A orientação sexual é um dos cinco temas transversais propostos pelos Parâmetros Curriculares Nacionais (PCNs) para o Ensino Médio, que sugere abordar o assunto como algo inerente à vida e à saúde, relacionado com o direito ao prazer. Por isso, é importante envolver todas as disciplinas. "Não se trata de uma especialidade, mas de um conteúdo que deve ser discutido em Biologia, Educação Física, Arte", diz Laurindo Cisotto, coordenador pedagógico do Ensino Médio no Colégio Marista Arquidiocesano, em São Paulo, e autor de uma tese sobre a abordagem da sexualidade no ambiente escolar.
"O problema é que muitos professores encaram a sexualidade como algo que não deveria ser falado na escola por acreditarem que o simples fato de discutir abertamente sobre sexo com os estudantes pode contribuir para que eles saiam transando sem pensar", afirma o coordenador pedagógico.

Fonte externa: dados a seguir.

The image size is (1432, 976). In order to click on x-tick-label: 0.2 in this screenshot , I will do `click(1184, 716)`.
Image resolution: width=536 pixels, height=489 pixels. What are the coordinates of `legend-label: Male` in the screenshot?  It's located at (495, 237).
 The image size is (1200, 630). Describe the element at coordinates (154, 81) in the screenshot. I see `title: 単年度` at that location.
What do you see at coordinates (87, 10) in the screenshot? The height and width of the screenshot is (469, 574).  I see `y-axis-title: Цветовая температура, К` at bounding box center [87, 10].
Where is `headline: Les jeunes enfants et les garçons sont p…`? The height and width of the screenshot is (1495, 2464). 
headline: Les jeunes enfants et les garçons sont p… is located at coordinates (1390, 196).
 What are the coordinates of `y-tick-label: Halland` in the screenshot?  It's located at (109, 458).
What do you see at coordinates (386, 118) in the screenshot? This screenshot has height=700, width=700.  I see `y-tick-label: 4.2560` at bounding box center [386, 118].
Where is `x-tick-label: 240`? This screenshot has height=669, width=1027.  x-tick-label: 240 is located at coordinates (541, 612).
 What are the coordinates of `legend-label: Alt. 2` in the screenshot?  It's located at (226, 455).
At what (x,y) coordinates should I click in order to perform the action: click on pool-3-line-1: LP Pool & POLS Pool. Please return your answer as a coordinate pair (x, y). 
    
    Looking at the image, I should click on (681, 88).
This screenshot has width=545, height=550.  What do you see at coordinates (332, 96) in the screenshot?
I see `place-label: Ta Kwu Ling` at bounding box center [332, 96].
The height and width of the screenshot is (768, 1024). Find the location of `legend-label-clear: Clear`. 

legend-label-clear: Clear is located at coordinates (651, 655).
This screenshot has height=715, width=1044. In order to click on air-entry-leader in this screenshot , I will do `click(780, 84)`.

"Falar sobre temas polêmicos como drogas e orientação sexual gera medo entre pais e professores, que temem que a conversa estimule ou contamine seus filhos", reforça o psiquiatra Marcelo Niel, do Programa de Orientação e Atendimento a Dependentes (Proad), da Universidade Federal de São Paulo (Unifesp). Esse temor existe, é inegável, porque conversar sobre sexo (ainda mais com jovens) causa agitação e nervosismo. "Afinal, um adolescente passa muito tempo pensando em coisas ligadas a sexo", completa Maria Helena Vilela, diretora-executiva do Instituto Kaplan, em São Paulo, especializado em projetos de capacitação docente nessa área.
Segundo ela, é essencial os professores perderem o medo de se expor diante dos estudantes. "Não dá para ficar constrangido só porque um menino sofre porque quer saber se tem pênis pequeno." Uma iniciativa do Kaplan, que leva em conta essa necessidade de não expor os professores, é o projeto Vale Sonhar, voltado principalmente para a prevenção de gravidez na adolescência, por meio da capacitação de agentes multiplicadores que trabalham com os alunos em três oficinas: identificação do sonho, nem toda relação sexual engravida e engravidar é uma escolha.
Nessa mesma linha de trabalhar o tema de forma franca com os jovens, o corpo pedagógico do CE Edmundo Peralta Bernardes, em Paty do Alferes, a 131 quilômetros do Rio de Janeiro, desenvolve três projetos: Entendendo a Sexualidade, Gravidez e Doenças Sexualmente Transmissíveis e Prevenção ao Uso de Drogas. "Todos esses tópicos são discutidos entre os professores durante as discussões para a montagem do projeto político-pedagógico e levados para a sala de aula ao longo do ano", conta Maria Costa, diretora da escola. Além de ações mais tradicionais, como palestras e vídeos, a escola conta com o apoio de órgãos públicos. "Contamos com a ajuda de médicos da Secretaria Municipal de Saúde para conversar com os estudantes e de profissionais do Ministério Público para visitar aqueles que têm problemas com drogas e tentar recuperá-los", diz a diretora.